Consequently, economic forecasters have recalibrated their estimates. For instance, S&P Global Ratings pegs India’s FY27 GDP growth at 6.6 per cent (versus 7.7 per cent growth in FY26 and 7.1 per cent in FY25) due to energy stress and a sub-par monsoon.  Kranti Bathini, Director-Equity WealthMills Securities, too, suggests that even though the monsoon is deficient so far, it can pick up pace in the weeks ahead. “To that extent, the markets are overly worried yet. However, if the rains do not pick up along with an improvement in spatial distribution, markets may then sit up and take notice,” he said.  Economic impact

 

From a macroeconomic perspective, a deficient monsoon could weigh on crop output and imply subdued agricultural growth (i.e., between 0-1 per cent) in FY27 versus 3 per cent in FY26, while also posing upside risks to food inflation, economists at QuantEco Research noted. 

 


“The implications for the economy are significant. Reservoir levels have declined sharply, kharif sowing has commenced on a subdued note, and the most rain dependent crops of pulses, oilseeds, coarse cereals and cotton remain vulnerable,” wrote Shubhada Rao, Vivek Kumar and Yuvika Singhal of Quant Eco Research in a recent note.

 


Sector-wise

 


Analysts said the direct impact of a sub-par monsoon will be felt in fertiliser and seed companies, where delayed monsoons could push sales from Q1FY27 to Q2FY27, adding inventory carrying costs.

 


“Other than this, the major sectors are poised to lose from adverse monsoon developments. Tractor manufacturers stand to lose as asset replacement is delayed with falling disposable incomes, something which also extends to mass market two-wheelers. Depending upon the extent of hit to the rural sector, FMCG could be another industry that is likely to see suppressed volume growth,” said Venugopal Garre, managing director, Bernstein.

 

Tractors and agro-machinery, fertilisers, crop-protection products, FMCG and entry level two-wheelers that are dependent significantly on rural demand are some of the sectors that will be negatively impacted by a deficient monsoon, said VK Vijayakumar, chief investment strategist at Geojit Investments. 

 


“On the contrary, premium consumption including FMCG whose demand primarily comes from urban areas, luxury consumption including high-priced automobiles, IT and export-oriented segments will not be impacted by deficient monsoon.
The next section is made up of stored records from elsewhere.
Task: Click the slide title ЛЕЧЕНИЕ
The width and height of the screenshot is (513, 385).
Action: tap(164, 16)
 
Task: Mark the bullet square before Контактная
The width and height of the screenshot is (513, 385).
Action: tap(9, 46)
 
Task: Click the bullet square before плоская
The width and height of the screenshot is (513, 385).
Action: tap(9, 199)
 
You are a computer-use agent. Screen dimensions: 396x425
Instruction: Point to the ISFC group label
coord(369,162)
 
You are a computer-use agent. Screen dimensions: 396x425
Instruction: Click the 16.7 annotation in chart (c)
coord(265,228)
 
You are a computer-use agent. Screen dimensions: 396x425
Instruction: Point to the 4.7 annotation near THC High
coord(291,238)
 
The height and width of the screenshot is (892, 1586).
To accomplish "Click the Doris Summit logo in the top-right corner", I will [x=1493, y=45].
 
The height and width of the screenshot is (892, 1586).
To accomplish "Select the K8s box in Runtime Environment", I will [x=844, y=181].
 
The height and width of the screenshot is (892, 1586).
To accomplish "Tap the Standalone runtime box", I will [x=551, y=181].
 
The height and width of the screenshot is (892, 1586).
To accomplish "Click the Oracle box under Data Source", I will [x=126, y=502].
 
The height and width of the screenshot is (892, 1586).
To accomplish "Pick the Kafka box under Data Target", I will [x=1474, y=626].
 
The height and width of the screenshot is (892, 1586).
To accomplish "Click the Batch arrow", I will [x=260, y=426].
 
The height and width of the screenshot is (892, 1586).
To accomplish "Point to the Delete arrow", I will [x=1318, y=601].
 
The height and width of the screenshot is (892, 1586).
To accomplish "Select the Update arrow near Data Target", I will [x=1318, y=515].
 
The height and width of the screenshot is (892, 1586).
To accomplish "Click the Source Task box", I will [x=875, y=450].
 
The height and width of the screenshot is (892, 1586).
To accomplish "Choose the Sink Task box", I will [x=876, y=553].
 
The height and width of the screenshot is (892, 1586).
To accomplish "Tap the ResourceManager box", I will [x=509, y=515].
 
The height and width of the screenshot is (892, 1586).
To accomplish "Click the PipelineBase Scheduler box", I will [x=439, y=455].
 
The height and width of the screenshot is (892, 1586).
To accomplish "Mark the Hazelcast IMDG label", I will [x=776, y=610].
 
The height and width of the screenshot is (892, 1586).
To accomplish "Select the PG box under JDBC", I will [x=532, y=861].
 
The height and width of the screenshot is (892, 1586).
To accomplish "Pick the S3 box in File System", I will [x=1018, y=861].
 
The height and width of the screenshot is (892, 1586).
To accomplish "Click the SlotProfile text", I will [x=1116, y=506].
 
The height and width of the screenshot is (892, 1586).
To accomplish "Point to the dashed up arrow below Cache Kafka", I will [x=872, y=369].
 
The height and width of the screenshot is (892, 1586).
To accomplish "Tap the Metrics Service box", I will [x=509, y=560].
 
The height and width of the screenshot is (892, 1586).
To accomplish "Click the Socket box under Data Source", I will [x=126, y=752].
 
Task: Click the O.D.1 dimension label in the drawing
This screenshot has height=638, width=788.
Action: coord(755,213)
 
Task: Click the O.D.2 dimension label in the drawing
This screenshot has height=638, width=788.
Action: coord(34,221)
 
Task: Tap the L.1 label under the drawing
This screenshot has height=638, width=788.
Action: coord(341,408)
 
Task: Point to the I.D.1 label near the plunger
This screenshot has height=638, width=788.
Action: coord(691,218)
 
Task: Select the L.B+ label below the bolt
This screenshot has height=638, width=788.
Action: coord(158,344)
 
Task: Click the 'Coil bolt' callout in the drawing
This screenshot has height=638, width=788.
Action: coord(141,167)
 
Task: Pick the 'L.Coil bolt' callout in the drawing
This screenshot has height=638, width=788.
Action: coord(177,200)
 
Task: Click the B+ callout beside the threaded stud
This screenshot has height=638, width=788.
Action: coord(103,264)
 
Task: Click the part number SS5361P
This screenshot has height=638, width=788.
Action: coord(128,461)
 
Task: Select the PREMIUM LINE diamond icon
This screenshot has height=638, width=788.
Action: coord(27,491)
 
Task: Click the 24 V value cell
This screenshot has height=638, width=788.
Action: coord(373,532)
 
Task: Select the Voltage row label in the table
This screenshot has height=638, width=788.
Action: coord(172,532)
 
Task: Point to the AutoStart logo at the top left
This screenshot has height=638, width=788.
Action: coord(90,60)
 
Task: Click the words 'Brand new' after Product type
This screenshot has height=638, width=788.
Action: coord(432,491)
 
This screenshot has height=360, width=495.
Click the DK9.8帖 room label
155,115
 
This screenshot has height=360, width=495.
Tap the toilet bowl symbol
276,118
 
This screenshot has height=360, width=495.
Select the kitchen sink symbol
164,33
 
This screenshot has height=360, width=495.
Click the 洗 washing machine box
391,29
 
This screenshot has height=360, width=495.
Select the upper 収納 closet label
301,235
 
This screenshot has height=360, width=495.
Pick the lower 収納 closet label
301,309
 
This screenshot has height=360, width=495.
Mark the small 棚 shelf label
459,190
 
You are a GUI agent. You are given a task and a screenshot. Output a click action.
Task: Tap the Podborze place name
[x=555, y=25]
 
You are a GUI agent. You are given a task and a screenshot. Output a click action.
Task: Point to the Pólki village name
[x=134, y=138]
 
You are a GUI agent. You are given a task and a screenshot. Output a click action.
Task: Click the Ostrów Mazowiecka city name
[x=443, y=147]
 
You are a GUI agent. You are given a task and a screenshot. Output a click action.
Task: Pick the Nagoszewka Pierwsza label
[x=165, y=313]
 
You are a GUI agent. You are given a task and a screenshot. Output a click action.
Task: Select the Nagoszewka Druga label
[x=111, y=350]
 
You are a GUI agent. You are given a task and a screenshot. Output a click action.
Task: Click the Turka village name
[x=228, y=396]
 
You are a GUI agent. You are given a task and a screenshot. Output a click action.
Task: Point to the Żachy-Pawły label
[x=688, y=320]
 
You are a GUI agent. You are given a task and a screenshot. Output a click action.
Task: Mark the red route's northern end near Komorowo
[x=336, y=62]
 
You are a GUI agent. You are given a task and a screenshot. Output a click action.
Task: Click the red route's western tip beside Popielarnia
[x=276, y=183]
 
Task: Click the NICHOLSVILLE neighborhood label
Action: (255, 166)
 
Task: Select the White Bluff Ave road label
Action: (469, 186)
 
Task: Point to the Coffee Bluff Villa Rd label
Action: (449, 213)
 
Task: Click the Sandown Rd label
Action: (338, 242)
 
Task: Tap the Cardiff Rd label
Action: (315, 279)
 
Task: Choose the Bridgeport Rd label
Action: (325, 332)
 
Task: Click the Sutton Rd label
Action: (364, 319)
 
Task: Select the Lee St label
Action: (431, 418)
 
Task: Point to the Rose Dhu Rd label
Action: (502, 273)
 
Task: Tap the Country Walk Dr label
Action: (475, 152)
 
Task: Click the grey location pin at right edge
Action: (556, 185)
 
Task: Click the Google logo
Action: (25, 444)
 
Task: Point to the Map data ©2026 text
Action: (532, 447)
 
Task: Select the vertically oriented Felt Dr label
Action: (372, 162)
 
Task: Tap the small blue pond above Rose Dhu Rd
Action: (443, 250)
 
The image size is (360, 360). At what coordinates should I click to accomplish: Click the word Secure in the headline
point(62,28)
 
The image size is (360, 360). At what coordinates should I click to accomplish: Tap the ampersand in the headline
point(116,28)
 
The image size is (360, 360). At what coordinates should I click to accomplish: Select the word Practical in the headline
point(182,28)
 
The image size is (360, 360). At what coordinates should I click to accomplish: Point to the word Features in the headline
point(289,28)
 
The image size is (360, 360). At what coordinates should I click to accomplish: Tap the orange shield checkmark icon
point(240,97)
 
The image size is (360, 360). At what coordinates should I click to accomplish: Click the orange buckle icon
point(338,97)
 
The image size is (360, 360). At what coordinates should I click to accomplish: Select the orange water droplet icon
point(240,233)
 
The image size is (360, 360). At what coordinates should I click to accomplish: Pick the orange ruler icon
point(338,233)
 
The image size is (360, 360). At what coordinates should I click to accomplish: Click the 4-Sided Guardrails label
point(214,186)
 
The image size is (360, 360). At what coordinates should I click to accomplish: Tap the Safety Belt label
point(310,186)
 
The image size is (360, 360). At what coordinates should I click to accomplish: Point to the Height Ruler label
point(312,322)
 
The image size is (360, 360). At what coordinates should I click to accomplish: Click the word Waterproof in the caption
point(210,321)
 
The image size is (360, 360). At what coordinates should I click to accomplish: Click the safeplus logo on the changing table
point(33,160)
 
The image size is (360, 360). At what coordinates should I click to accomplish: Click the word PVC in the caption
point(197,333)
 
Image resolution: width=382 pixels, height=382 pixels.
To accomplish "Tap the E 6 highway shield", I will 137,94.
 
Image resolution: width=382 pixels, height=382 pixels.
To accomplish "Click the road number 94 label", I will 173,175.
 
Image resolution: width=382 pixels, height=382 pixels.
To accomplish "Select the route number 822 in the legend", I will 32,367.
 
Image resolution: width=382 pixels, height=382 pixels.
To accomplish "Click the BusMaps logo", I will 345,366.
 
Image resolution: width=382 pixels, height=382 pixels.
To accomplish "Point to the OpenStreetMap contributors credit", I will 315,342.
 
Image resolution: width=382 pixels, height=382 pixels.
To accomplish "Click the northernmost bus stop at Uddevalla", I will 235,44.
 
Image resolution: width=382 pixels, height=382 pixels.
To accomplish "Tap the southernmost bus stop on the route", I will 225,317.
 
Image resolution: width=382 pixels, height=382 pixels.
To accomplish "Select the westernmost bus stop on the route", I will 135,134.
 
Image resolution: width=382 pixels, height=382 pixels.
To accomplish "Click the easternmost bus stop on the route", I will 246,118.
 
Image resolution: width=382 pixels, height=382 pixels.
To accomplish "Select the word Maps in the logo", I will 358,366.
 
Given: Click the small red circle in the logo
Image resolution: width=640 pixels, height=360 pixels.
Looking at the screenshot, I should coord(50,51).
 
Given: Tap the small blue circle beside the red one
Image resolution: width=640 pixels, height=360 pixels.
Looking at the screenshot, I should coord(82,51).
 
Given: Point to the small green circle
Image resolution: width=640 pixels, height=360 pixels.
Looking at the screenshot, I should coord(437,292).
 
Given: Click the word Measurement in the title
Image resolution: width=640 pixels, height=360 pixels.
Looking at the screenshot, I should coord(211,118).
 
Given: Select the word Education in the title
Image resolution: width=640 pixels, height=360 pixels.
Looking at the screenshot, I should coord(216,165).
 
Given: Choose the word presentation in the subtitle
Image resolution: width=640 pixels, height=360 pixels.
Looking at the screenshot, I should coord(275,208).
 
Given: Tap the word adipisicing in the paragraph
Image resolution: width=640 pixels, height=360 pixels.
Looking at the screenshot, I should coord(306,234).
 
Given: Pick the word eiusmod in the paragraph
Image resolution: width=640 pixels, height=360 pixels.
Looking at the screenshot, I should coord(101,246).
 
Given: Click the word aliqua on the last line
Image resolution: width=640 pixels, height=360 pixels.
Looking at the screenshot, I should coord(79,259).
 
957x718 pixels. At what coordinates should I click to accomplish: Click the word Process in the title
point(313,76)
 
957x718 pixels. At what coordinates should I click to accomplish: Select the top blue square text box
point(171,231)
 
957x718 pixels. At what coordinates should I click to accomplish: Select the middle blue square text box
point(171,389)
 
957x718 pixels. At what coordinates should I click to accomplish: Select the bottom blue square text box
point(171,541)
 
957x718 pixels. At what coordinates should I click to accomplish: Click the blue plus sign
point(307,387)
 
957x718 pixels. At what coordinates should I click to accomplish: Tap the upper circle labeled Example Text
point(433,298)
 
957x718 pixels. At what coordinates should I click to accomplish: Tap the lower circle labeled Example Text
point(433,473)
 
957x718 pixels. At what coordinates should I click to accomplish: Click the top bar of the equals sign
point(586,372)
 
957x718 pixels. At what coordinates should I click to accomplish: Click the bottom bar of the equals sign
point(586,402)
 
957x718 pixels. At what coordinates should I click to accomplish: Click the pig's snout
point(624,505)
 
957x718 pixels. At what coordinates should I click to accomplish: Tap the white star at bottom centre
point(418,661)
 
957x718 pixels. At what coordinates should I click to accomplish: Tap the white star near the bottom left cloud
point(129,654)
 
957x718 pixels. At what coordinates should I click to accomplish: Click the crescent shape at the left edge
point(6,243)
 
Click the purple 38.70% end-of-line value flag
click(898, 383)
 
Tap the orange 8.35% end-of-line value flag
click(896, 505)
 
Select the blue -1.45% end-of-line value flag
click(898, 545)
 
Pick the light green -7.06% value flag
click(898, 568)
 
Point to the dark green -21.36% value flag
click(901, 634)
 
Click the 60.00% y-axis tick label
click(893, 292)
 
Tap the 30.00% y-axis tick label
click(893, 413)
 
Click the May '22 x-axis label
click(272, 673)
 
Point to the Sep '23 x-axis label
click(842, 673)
Pharmaceuticals with inelastic demand is, normally, an out-performer during deficient monsoons,” he added.

 


As an investment strategy, Chokkalingam suggests investors stay away from sectors that are directly impacted from a deficient monsoon, such as fertilisers, seeds and stocks of crop protection firms. “I’m not too much worried about the tractor and FMCG sectors just yet as they can still pass on higher costs to the consumers,” Chokkalingam said.